Items from a data source:
* Begin *
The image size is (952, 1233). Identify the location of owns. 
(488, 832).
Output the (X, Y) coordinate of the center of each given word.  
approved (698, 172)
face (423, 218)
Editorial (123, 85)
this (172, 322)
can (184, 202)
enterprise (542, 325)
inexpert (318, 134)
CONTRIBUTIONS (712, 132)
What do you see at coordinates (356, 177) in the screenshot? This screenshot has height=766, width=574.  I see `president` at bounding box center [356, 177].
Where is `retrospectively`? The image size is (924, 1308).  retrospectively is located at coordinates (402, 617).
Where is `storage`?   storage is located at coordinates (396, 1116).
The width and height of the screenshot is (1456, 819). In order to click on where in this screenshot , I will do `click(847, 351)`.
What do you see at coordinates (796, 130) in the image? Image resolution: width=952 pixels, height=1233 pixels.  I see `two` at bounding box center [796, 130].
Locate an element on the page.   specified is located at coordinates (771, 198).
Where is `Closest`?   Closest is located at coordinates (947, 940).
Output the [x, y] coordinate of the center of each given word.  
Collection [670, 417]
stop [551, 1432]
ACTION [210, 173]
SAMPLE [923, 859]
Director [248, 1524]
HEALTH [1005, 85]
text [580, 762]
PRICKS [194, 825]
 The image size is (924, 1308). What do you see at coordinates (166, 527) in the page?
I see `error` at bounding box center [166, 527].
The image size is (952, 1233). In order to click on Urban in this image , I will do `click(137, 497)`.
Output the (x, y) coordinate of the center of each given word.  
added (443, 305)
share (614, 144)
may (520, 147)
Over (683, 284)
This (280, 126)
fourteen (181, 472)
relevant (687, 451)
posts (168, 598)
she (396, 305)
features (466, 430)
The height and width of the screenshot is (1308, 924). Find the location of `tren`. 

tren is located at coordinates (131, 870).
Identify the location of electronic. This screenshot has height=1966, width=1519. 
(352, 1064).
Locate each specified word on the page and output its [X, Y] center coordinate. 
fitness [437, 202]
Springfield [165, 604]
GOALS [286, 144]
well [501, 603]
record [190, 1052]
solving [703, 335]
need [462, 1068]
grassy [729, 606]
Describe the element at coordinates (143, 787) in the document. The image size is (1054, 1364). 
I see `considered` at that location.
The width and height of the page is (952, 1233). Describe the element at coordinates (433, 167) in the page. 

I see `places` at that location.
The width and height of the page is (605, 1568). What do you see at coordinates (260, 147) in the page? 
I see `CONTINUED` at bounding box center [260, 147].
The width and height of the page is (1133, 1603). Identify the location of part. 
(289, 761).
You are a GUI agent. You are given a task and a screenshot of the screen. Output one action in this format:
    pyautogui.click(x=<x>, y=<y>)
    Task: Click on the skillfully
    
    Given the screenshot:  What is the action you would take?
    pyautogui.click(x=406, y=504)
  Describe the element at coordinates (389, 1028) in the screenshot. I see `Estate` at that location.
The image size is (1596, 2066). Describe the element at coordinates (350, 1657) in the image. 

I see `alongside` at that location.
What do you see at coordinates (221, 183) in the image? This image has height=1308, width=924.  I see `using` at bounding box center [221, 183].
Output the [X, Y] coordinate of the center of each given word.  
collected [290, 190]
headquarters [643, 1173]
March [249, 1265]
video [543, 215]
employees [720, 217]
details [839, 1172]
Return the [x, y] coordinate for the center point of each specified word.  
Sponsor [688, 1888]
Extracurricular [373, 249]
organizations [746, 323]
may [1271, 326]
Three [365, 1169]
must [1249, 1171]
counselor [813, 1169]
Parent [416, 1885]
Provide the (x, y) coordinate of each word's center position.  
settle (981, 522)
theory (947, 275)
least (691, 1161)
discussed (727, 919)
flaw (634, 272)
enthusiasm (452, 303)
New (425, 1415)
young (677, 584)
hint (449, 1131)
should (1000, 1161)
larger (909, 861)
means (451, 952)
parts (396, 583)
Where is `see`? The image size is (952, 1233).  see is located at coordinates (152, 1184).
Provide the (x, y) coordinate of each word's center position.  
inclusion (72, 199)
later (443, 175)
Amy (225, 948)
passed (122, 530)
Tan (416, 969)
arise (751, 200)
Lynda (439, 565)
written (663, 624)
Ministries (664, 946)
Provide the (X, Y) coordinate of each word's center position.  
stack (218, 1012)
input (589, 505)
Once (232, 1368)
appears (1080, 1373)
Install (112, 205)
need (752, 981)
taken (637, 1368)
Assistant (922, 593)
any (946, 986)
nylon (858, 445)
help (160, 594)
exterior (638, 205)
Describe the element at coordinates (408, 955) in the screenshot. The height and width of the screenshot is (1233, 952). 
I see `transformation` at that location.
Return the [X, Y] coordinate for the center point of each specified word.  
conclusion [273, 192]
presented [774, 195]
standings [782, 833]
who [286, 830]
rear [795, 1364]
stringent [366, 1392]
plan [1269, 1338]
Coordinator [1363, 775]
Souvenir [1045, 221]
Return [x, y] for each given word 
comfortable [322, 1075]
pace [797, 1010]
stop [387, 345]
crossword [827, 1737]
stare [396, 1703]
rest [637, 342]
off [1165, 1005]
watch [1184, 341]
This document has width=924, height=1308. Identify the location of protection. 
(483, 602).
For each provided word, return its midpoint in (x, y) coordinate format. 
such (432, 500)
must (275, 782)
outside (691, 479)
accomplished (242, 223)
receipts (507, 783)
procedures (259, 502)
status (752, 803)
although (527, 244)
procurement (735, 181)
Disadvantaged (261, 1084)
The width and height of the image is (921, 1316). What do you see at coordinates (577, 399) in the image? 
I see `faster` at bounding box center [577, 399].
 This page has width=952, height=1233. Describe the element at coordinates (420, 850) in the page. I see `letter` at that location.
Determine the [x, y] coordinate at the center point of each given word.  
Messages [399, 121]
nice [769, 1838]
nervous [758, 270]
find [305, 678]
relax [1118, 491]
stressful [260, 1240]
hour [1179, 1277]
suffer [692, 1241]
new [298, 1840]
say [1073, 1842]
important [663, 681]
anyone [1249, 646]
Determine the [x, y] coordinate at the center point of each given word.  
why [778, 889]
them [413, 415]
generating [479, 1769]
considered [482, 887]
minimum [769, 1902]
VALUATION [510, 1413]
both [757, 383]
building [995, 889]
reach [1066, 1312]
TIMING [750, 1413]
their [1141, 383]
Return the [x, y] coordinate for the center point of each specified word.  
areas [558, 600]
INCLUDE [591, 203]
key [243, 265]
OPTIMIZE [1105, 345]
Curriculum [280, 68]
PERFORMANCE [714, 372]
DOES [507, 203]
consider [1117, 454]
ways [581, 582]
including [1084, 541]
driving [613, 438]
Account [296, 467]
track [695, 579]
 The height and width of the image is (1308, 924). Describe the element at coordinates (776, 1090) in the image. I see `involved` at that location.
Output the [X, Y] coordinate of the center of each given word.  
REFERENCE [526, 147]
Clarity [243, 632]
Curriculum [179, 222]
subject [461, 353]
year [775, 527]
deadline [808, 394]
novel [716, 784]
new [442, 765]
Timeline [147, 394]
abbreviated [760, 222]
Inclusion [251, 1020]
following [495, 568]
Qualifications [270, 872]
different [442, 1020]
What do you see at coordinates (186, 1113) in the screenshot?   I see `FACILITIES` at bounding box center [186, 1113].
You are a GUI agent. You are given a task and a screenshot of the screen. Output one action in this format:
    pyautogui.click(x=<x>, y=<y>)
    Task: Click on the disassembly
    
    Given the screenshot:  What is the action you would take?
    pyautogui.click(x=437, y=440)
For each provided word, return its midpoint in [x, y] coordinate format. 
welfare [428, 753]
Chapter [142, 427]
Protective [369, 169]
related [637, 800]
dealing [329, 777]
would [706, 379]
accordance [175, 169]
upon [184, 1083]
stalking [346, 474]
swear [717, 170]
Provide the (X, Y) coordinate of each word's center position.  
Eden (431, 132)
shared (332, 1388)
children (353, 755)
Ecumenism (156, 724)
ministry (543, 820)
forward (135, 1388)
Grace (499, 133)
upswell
* End *
Copy the rows above word for word, starting at the line that contains "hour [1179, 1277]" and ending at the last row.

hour [1179, 1277]
suffer [692, 1241]
new [298, 1840]
say [1073, 1842]
important [663, 681]
anyone [1249, 646]
Determine the [x, y] coordinate at the center point of each given word.  
why [778, 889]
them [413, 415]
generating [479, 1769]
considered [482, 887]
minimum [769, 1902]
VALUATION [510, 1413]
both [757, 383]
building [995, 889]
reach [1066, 1312]
TIMING [750, 1413]
their [1141, 383]
Return the [x, y] coordinate for the center point of each specified word.  
areas [558, 600]
INCLUDE [591, 203]
key [243, 265]
OPTIMIZE [1105, 345]
Curriculum [280, 68]
PERFORMANCE [714, 372]
DOES [507, 203]
consider [1117, 454]
ways [581, 582]
including [1084, 541]
driving [613, 438]
Account [296, 467]
track [695, 579]
 The height and width of the image is (1308, 924). Describe the element at coordinates (776, 1090) in the image. I see `involved` at that location.
Output the [X, Y] coordinate of the center of each given word.  
REFERENCE [526, 147]
Clarity [243, 632]
Curriculum [179, 222]
subject [461, 353]
year [775, 527]
deadline [808, 394]
novel [716, 784]
new [442, 765]
Timeline [147, 394]
abbreviated [760, 222]
Inclusion [251, 1020]
following [495, 568]
Qualifications [270, 872]
different [442, 1020]
What do you see at coordinates (186, 1113) in the screenshot?   I see `FACILITIES` at bounding box center [186, 1113].
You are a GUI agent. You are given a task and a screenshot of the screen. Output one action in this format:
    pyautogui.click(x=<x>, y=<y>)
    Task: Click on the disassembly
    
    Given the screenshot:  What is the action you would take?
    pyautogui.click(x=437, y=440)
For each provided word, return its midpoint in [x, y] coordinate format. 
welfare [428, 753]
Chapter [142, 427]
Protective [369, 169]
related [637, 800]
dealing [329, 777]
would [706, 379]
accordance [175, 169]
upon [184, 1083]
stalking [346, 474]
swear [717, 170]
Provide the (X, Y) coordinate of each word's center position.  
Eden (431, 132)
shared (332, 1388)
children (353, 755)
Ecumenism (156, 724)
ministry (543, 820)
forward (135, 1388)
Grace (499, 133)
upswell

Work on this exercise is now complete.